Per dare frutti maturi la legge elettorale maggioritaria si sarebbe dovuta accompagnare ad alcune riforme costituzionali: sfiducia costruttiva, potere di nomina e revoca dei ministri e di scioglimento delle camere in capo al premier. Le riforme costituzionali non si sono fatte, il maggioritario non ha funzionato gran che, ma è legittimo ritenere che il proporzionale avrebbe funzionato peggio.
Non ho cambiato idea, è cambiato il sistema politico. E attorno al sistema politico italiano sta cambiando il mondo. Un vecchio ordine è morto, un nuovo ordine stenta a nascere. La politica (come la geopolitica) è in stand by; senza bussola, senza radici, senza idee. Ai leader e egli aspiranti tali non resta perciò che abusare di demagogia e propaganda per nascondere dietro sipari colorati il loro imbarazzante vuoto di identità.
Non c’è partito, oggi, che, per scelta, per convenienza o per necessità, non stia faticosamente lavorando alla definizione della propria identità politica e dei conseguenti riferimenti internazionali. Vale per tutti tranne che per Forza Italia, unico partito ad avere una cultura politica precisa. Una cultura e una collocazione oggi molto ambite, a quanto pare. Dobbiamo solo riadattare i principi e le regole liberali a un mondo ormai globalizzato e digitale. Sarà una questione tanto complessa quanto avvincente. Ma non sarà, soprattutto per gli altri partiti, una faccenda breve. Darsi un’identità politica sarà un’opera dolorosa che lascerà sul campo generali e truppe, vecchie bandiere e giovani valori. Serviranno gli intellettuali, gli esperti, il coraggio, l’intuito e la comunicazione. In alcuni casi si materializzeranno partiti sensati guidati da leader che gli corrispondono, in altri casi avremo aborti politici, esperimenti mal riusciti con leader inadeguati, o dimezzati, o fuori posto. Dal risultato di questo processo discenderanno il quadro politico prossimo venturo, le sensibilità e le priorità di ciascun attore sulla scena. Dunque l’anima e la forza dei governi di qui ai prossimi vent’anni.

====

Compito scritto 1 => Riscrivi in forma più breve il paragrafo del brano che inizia con "Non c’è partito, oggi", mantenendone i fatti principali.
Compito scritto 2 => Elenca tutto ciò che, secondo il brano, servirà ai partiti per darsi un’identità politica.
Compito scritto 3 => Riprendi il brano sul sistema politico italiano e continualo dopo la sua ultima frase.

Materiale =>
====

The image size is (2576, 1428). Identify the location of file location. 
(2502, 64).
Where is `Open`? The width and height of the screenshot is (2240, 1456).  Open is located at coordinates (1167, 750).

====

Risposta 1 => Oggi ogni partito, per scelta, convenienza o necessità, sta lavorando con fatica a definire la propria identità politica e i propri riferimenti internazionali. Fa eccezione Forza Italia, l’unico partito con una cultura politica precisa, oggi molto ambita. Per Forza Italia il compito è solo riadattare i principi e le regole liberali a un mondo globalizzato e digitale. Per gli altri partiti il processo sarà lungo e doloroso: lascerà sul campo generali e truppe, vecchie bandiere e giovani valori. Richiederà intellettuali, esperti, coraggio, intuito e comunicazione. In alcuni casi nasceranno partiti sensati con leader adeguati, in altri esperimenti mal riusciti con leader inadeguati. Da questo esito dipenderanno il prossimo quadro politico e l’anima e la forza dei governi dei prossimi vent’anni.

Risposta 2 =>
- gli intellettuali
- gli esperti
- il coraggio
- l’intuito
- la comunicazione

Risposta 3 =>
La partita è enorme. Enorme è la responsabilità. Enorme è anche il rischio, alimentato dalla constatazione che tra i partiti le affinità cultuali non sono ancora un granché delineate e nei partiti le idee appaiono ancora confuse e in conflitto. Congelare ad uno stadio ancora ibrido questo processo per obbligare, col maggioritario, i partiti così come sono ad allearsi tra loro potrebbe generare mostri. Resto affezionato al principio del governo che decide, così affezionato da aver depositato in Senato, come mio primo atto legislativo, un disegno di legge costituzionale per introdurre il semipresidenzialismo alla francese. Ma siamo agli albori di una fase nuova, una fase costituente, e devo ammettere che il ritorno al proporzionale incoraggerebbe il completamento di questo fondamentale lavoro di ridefinizione delle identità politiche di ciascun partito, obbligherebbe i gruppi dirigenti ad approfondire i grandi temi e consentirebbe ai leader di scegliere consapevolmente una precisa politica di governo. Le allenze si farebbero dopo le elezioni, ma si farebbero sulla base di reali affinità politiche.
Continuo a preferire il maggioritario, ma riconosco che col proporzionale ci si presenterebbe un’occasione unica per dare una struttura politica ai partiti creando di conseguenza le condizioni per un bipolarismo maturo. E a quel punto, perché no?, attraverso un referendum potremmo tornare al maggioritario, avendo però dato una mano alla politica e un colpo alla demagogia.